A great deal of uncertainty surrounds the prevalence of PTSD and TBI within the OCO population and, hence, the number of veterans with those conditions whom DoD, VHA, and other health care providers may encounter in the future. (Prevalence is an estimate of the proportion of cases of a disease or condition in a population, whether or not an individual has received a diagnosis from a medical professional.) Published research has offered a wide range of estimates of the prevalence of the two conditions, because of substantial differences in the assessment tools researchers used to identify the conditions, the stringency of the criteria they employed to determine cases, and the subgroups of service members they studied.

By the end of March of this year, DoD clinicians had diagnosed PTSD in about 75,000 service members either during their deployment to an overseas contingency operation or after their return. Among OCO veterans who had received medical care from VHA over the same period, about 187,000 (27 percent) had been diagnosed with PTSD. The estimates from DoD and VHA are not additive: There is an unknown amount of overlap because some veterans have been treated in both systems. Published studies of OCO service members or veterans have reported estimates of the prevalence of PTSD that generally range between 5 percent and 25 percent; the rate of diagnoses among VHA patients is at the high end of that range. Such a relationship would not be surprising if veterans who suspected they had mental health or other medical problems were more likely than other veterans to seek medical care from VHA.

Through March 2011, DoD clinicians had diagnosed symptomatic TBI (in which symptoms, such as headaches, memory difficulties, or sleep problems, persisted at the time of medical screening or examination) in a total of 35,000 service members during or just after they returned from deployments to overseas contingency operations. The most recent data available indicate that about 90 percent of those injuries were classified as mild TBI—also known as a concussion—in which the brain typically heals quickly (within a few weeks or months).
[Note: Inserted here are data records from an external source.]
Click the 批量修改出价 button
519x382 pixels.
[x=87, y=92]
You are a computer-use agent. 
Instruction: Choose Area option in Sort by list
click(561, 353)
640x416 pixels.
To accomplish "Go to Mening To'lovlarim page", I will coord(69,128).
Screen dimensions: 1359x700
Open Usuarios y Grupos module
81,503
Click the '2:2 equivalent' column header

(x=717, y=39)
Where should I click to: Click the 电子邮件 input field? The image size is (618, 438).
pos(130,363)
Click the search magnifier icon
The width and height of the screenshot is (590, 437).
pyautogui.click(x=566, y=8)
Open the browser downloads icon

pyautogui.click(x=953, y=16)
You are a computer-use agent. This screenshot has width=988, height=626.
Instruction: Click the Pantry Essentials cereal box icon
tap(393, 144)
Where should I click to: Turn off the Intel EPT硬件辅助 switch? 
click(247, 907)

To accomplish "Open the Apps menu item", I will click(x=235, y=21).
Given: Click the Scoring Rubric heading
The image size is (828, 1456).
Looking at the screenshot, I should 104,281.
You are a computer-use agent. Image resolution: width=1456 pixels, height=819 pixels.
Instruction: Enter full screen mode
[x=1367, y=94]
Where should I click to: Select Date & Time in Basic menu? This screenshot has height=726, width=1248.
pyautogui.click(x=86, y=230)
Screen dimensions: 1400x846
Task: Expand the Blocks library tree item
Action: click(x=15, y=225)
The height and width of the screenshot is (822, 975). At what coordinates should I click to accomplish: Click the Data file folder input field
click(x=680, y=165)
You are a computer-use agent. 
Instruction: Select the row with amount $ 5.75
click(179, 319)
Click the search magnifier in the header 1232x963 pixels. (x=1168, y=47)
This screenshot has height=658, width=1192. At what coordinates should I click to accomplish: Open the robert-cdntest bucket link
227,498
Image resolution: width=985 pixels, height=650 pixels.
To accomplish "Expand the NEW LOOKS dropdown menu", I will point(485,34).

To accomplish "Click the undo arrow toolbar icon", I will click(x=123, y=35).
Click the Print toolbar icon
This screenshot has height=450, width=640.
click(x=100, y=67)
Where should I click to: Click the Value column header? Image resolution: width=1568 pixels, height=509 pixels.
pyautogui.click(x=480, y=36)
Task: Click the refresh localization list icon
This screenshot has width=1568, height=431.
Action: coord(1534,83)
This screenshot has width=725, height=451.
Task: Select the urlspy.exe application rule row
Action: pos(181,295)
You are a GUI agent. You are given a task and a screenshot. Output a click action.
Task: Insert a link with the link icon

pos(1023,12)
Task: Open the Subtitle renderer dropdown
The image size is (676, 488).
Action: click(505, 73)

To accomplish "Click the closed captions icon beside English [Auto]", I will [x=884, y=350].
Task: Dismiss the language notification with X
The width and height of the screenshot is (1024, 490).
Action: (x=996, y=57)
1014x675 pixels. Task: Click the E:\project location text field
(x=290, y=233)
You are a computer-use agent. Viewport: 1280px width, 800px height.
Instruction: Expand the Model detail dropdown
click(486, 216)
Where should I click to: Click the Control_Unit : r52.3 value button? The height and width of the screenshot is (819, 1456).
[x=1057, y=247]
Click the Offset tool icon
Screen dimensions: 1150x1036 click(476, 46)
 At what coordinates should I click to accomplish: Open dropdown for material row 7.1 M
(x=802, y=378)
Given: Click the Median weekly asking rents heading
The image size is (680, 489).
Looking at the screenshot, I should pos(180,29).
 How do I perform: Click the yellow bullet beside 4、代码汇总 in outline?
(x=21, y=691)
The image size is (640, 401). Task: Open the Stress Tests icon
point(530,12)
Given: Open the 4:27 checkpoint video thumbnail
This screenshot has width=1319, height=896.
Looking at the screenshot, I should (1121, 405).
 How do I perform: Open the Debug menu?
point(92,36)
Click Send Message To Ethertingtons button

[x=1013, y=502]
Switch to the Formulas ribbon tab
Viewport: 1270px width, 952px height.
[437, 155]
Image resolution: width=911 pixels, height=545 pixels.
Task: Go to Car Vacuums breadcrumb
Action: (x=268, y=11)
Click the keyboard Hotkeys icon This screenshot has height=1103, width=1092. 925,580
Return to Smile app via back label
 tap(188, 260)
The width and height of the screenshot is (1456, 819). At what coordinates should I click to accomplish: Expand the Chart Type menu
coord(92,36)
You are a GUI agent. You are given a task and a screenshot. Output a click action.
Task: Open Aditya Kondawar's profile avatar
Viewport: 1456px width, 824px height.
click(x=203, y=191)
VHA researchers have reported that its clinicians diagnosed symptomatic TBI in about 26,000 (7 percent) of new OCO patients who were screened from the implementation of its screening program in 2007 through 2009. That rate of diagnosis is consistent with the limited data published by other researchers. (The two departments’ estimates do not yield a comprehensive total through 2011 because their reporting time frames are different.) Although the rate of diagnosis within VHA should not be used to estimate the prevalence of TBI in the overall OCO population, it remains useful in projecting the medical services that veterans will expect from VHA and the costs VHA could face as a result. Other factors also influence veterans’ use of services, including VHA’s outreach efforts, the availability and cost of other options for health care (for instance, employment-based health insurance), and veterans’ satisfaction with the quality of the care that VHA provides.